------ Data records

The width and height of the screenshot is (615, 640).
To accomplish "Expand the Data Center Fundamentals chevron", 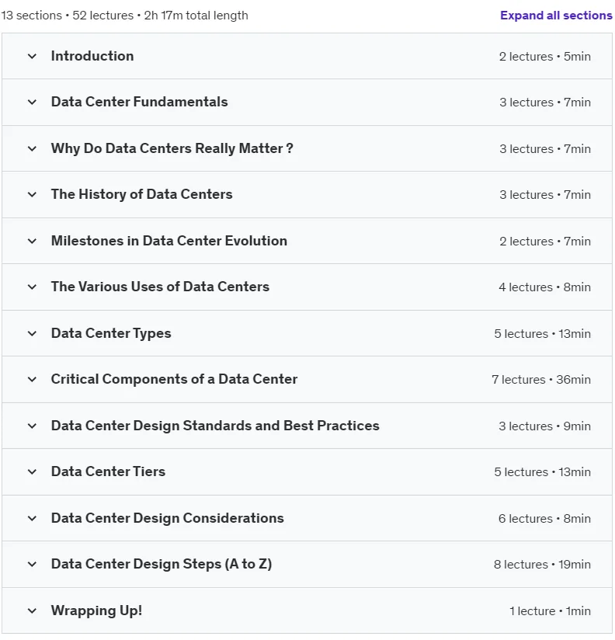I will click(32, 102).
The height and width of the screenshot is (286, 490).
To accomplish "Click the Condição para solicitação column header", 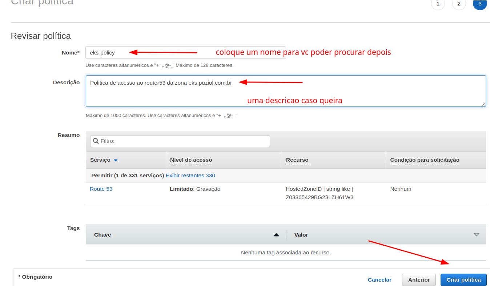I will (x=425, y=160).
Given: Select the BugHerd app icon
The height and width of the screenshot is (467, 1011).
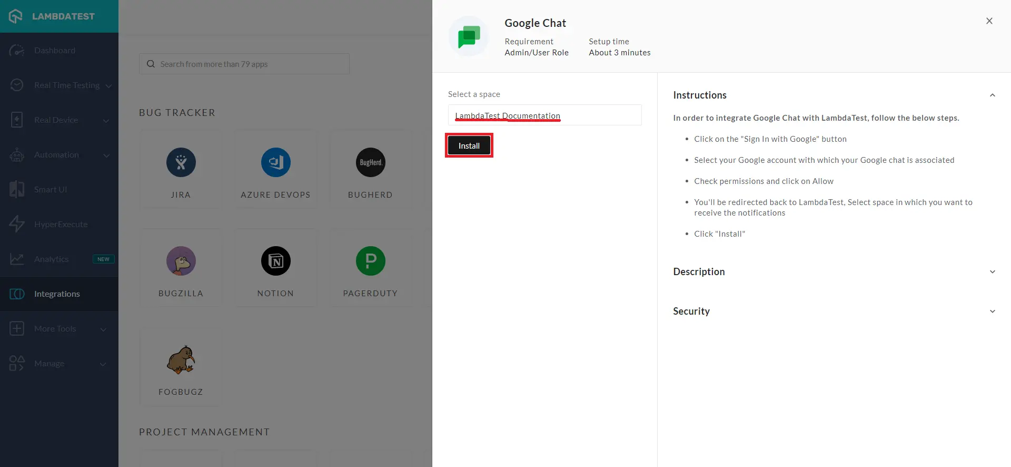Looking at the screenshot, I should (x=370, y=162).
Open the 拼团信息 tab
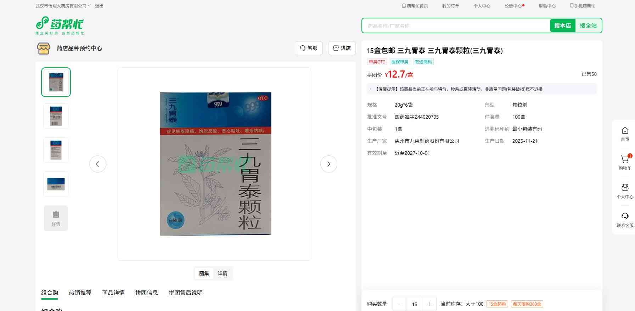 click(147, 293)
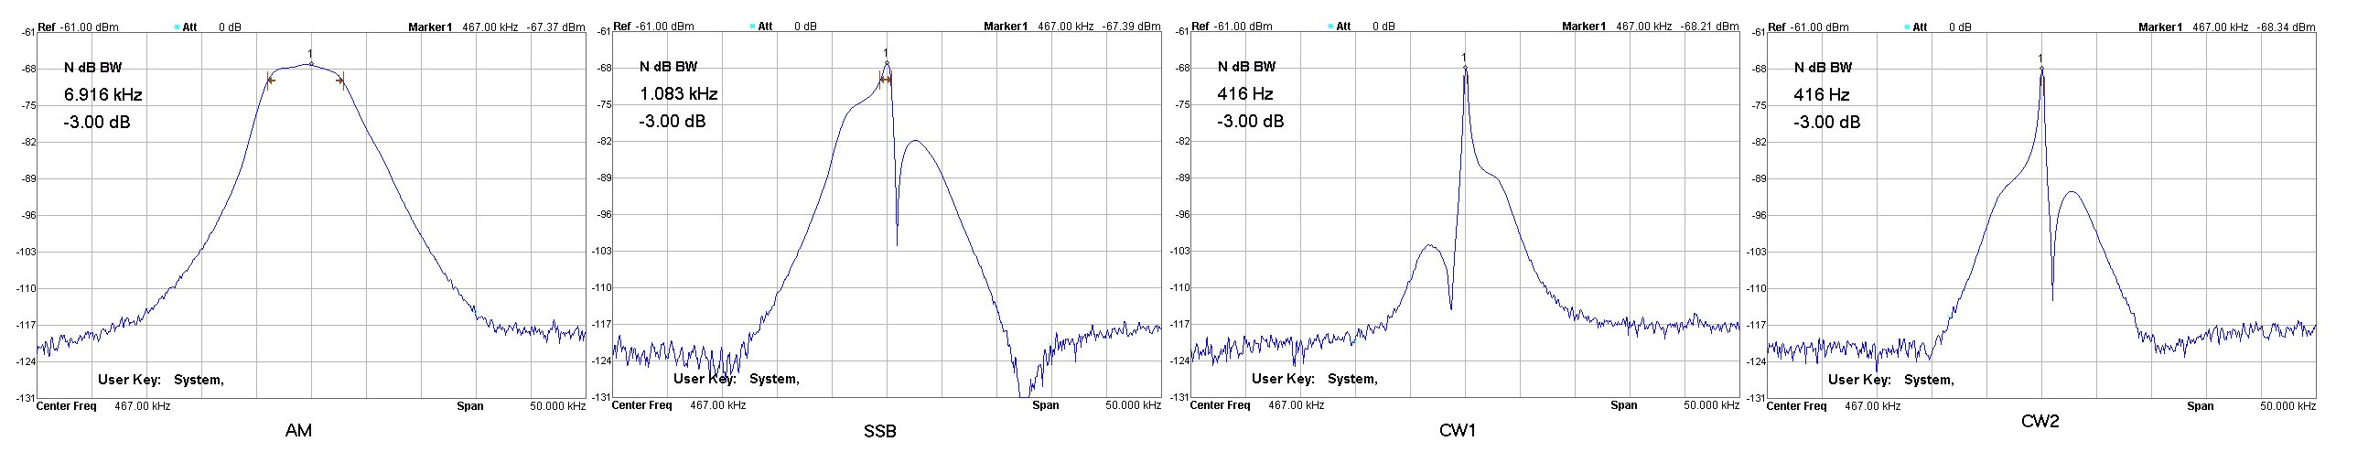Image resolution: width=2379 pixels, height=452 pixels.
Task: Click Marker 1 diamond on AM trace peak
Action: point(310,64)
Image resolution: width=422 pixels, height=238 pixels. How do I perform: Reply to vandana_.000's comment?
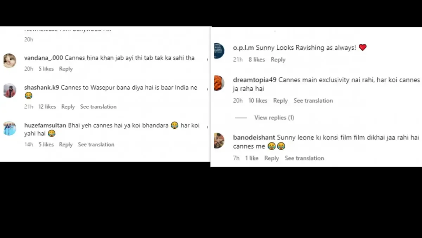coord(66,69)
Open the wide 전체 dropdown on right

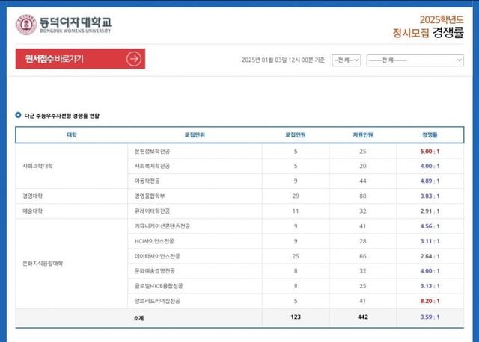click(415, 60)
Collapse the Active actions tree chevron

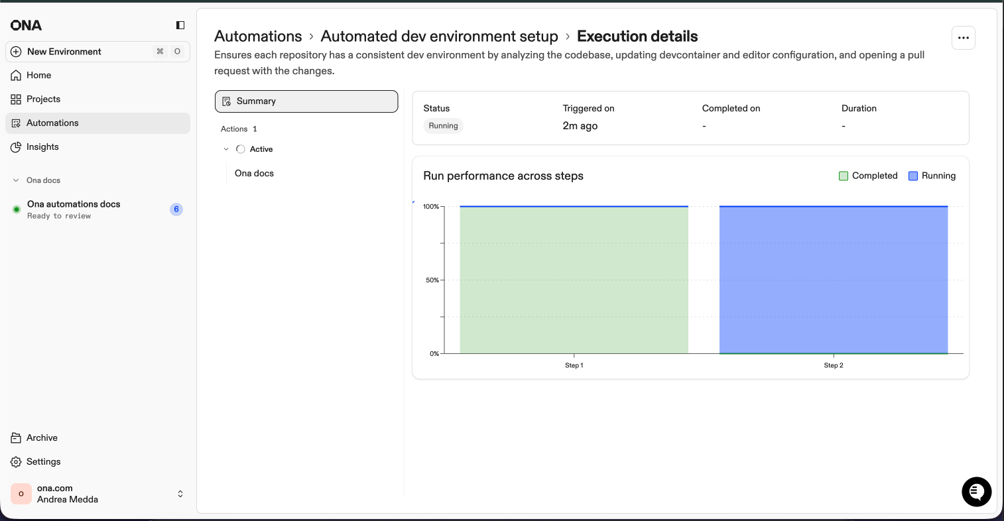coord(226,148)
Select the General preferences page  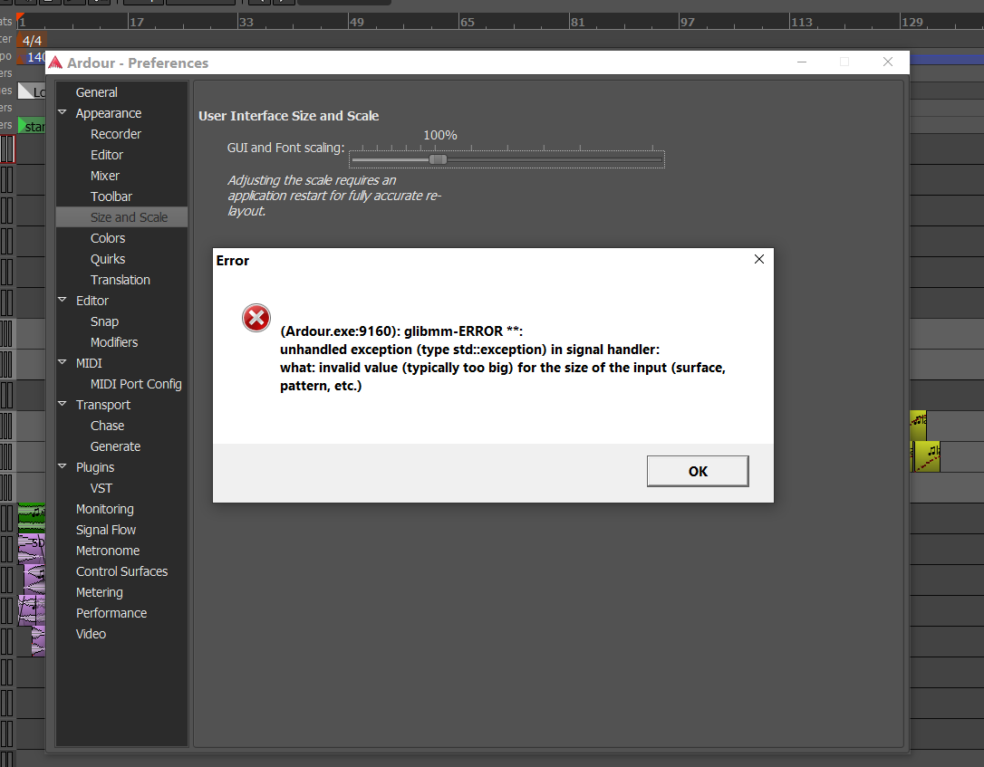[x=96, y=92]
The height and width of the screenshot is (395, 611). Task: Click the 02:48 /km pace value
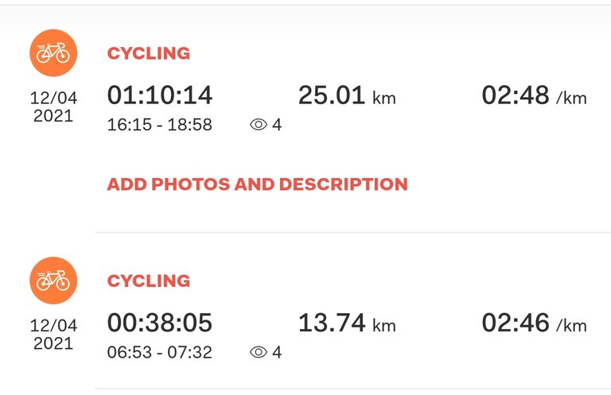535,95
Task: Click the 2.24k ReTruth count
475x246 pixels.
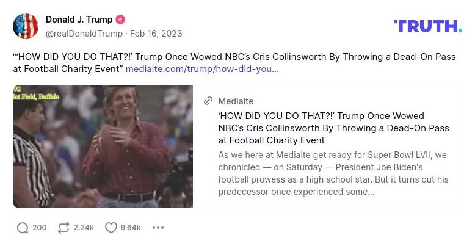Action: [84, 228]
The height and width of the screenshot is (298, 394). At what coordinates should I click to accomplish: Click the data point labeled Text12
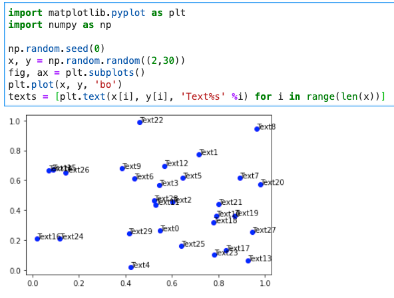(165, 166)
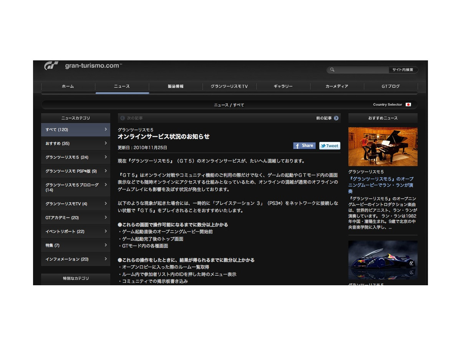The width and height of the screenshot is (461, 346).
Task: Click the 次の記事 left arrow icon
Action: (x=123, y=118)
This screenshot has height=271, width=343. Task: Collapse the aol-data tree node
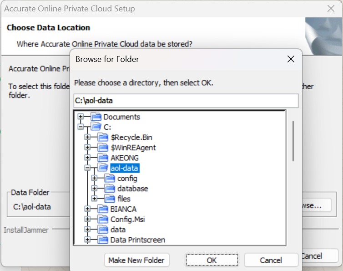[x=87, y=168]
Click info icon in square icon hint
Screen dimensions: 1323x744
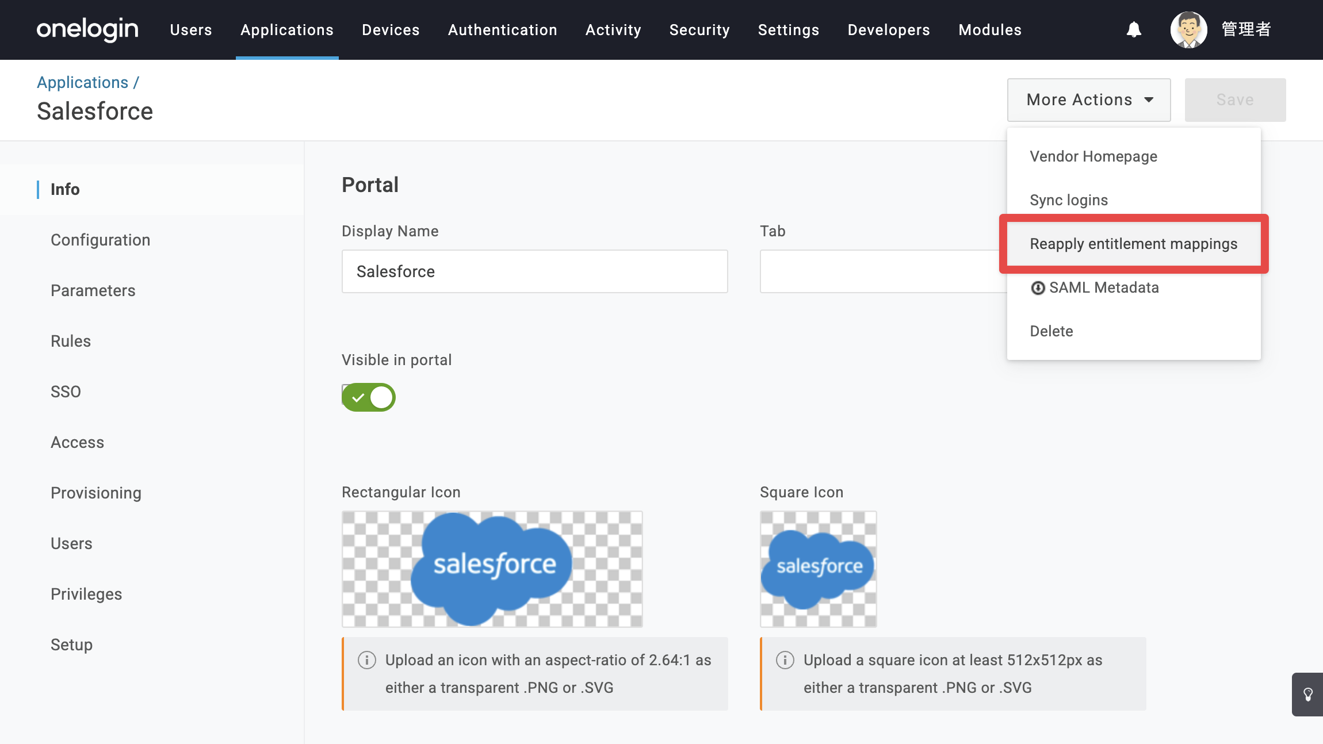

------------

Quote exactly, and only, the lines from the one containing "Task: Click the 2.24k ReTruth count" through the last line of the records above, both included; leave out any pictures.

**Solved exercise**
Task: Click the 2.24k ReTruth count
475x246 pixels.
Action: [84, 228]
The height and width of the screenshot is (298, 394). At what coordinates should I click to accomplish: Click the data point labeled Text12
(165, 166)
The width and height of the screenshot is (461, 346).
Task: Click the 次の記事 left arrow icon
Action: (x=123, y=118)
This screenshot has height=271, width=343. Task: Collapse the aol-data tree node
[x=87, y=168]
Click info icon in square icon hint
Screen dimensions: 1323x744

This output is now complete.